Required task A: Condense the paragraph of the Ave Maria Oratory article that begins "Nearly four years ago to the day" into a short bulleted list that keeps its main facts.
Required task B: According to the Ave Maria Oratory article, how many worshipers were inside the church for the two-hour service?
Required task C: Reproduce the section of the Ave Maria Oratory article that opens with "Sitting in a" and closes with "moment every day.".

Excerpted passage:

____

Ave Maria and the Roman Catholic Church joined Monday in a 1,500-year-old ceremony that dedicated the town’s 100-foot, $24 million landmark as a church and made official the link between the new community and its inspiration.
Diocese of Venice Bishop Frank Dewane led a two-hour service in front of 1,100 worshipers inside the church, known as the Ave Maria Oratory, and about 1,000 others watching the celebration on closed circuit television nearby. The service functioned like the building’s baptism, dedicating it as a house of worship and celebrating its first Mass.
All elements of Catholic sacred life, including Mass, baptisms, weddings and funerals, will now be performed inside.
The ceremony began in the mid-afternoon with Dewane’s hands clasped in prayer, standing outside the church, leading a procession of priests.
“Grace and peace of God be with you in this holy church” were Dewane’s first words.
And then, Dewane and the priests entered, beginning a service filled with intense ritual, ceremony and prayer.
Illuminated by sunlight and thousands of watts of electricity, sounds of the choir singing, camera shutters clicking and babies crying mixed with the smell of burning incense.
In his homily, Dewane spoke of the Feast of the Annunciation and quoted Pope Benedict XVI: “Mary tells us why church buildings exist.” The feast day, which celebrates the angel’s appearance to the Virgin Mary to announce she would carry the baby Jesus, is vital to Ave Maria. The Blessed Mother is considered the community’s patron saint and its street grid is oriented toward the sunrise on the traditional day the feast is celebrated.
Nearly four years ago to the day, plans for the church were first revealed in a North Naples hotel along with the initial phase of Ave Maria town and university. They were to be built on old tomato fields in eastern Collier County on land donated by area developer Barron Collier Cos. to university founder and former Domino’s Pizza magnate Tom Monaghan. Together, they would build the town.
The centerpiece, linking the town and the university, was this building, then envisioned as 150 feet tall with a larger seating capacity than any Catholic place of worship in the country.
Since then, the building’s size and its seats were scaled down, but its construction came with its vaulted ceiling and steel buttresses rising toward the heavens. Along with the building came just under 500 students and the first couple hundred homeowners, a majority of whom are Catholic.
Those students and residents were overjoyed at the church’s dedication.
“This is the biggest step the school could have made,” said freshman Joseph Satkowski, 19, as he stood waiting to enter the building. “Yes, we’ve had the first day of classes and the town opening, but until you have that faith center, everything else feels superfluous.”
Sitting in a pew before the service, Marielena Stuart waved her camcorder excitedly. She sat next to her husband, Thomas, and in the row in front of two neighbors, Karen Apang and Kathy Delaney, who also had camcorders. They all live on Kentucky Way in town and can see the back of the church from their homes. They prayed for this moment every day.
“You can imagine that this church is supposed to be the center and the heart of the town,” Stuart said. “Without this church, it was like we didn’t have a heart. Now it’s like we’re alive.”
Now, Stuart said, her 7-year-old son, John Paul, could have his first Holy Communion inside.

____

Listing:
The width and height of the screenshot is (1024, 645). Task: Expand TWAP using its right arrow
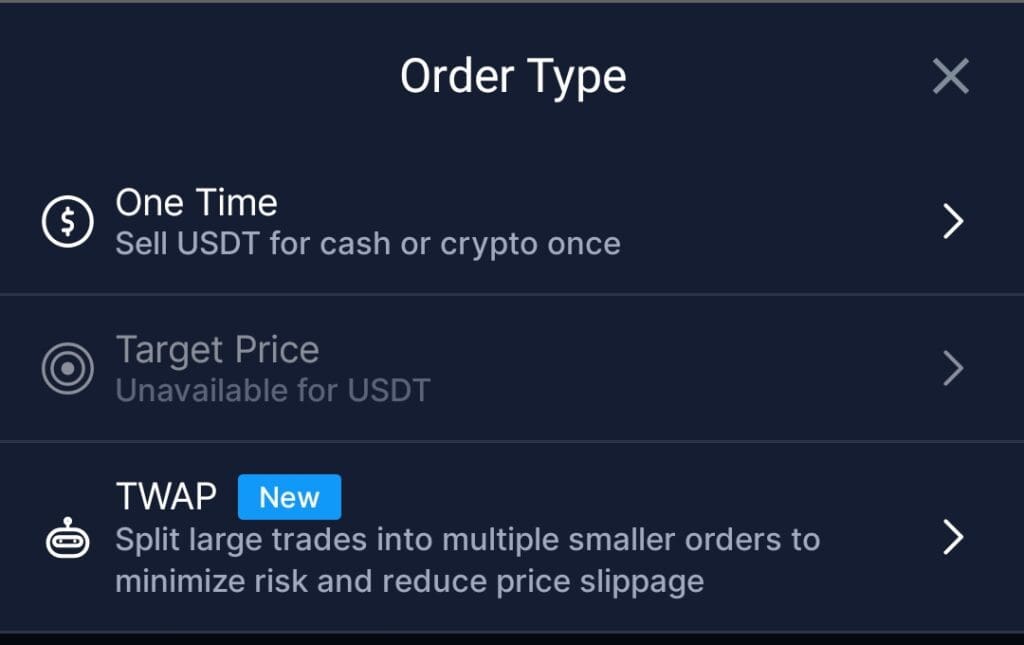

____

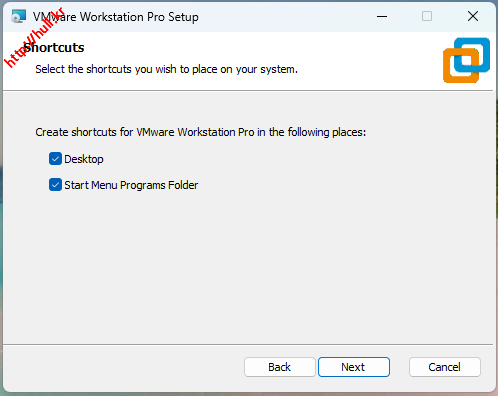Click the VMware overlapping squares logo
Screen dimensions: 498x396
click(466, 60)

____

Task solution A:
- Almost four years earlier, plans for the church were first unveiled at a North Naples hotel, along with the first phase of Ave Maria town and university.
- They were to be built on former tomato fields in eastern Collier County.
- Area developer Barron Collier Cos. donated the land to university founder and former Domino's Pizza magnate Tom Monaghan.
- Together, the two would build the town.

Task solution B: 1,100 worshipers.

Task solution C:
Sitting in a pew before the service, Marielena Stuart waved her camcorder excitedly. She sat next to her husband, Thomas, and in the row in front of two neighbors, Karen Apang and Kathy Delaney, who also had camcorders. They all live on Kentucky Way in town and can see the back of the church from their homes. They prayed for this moment every day.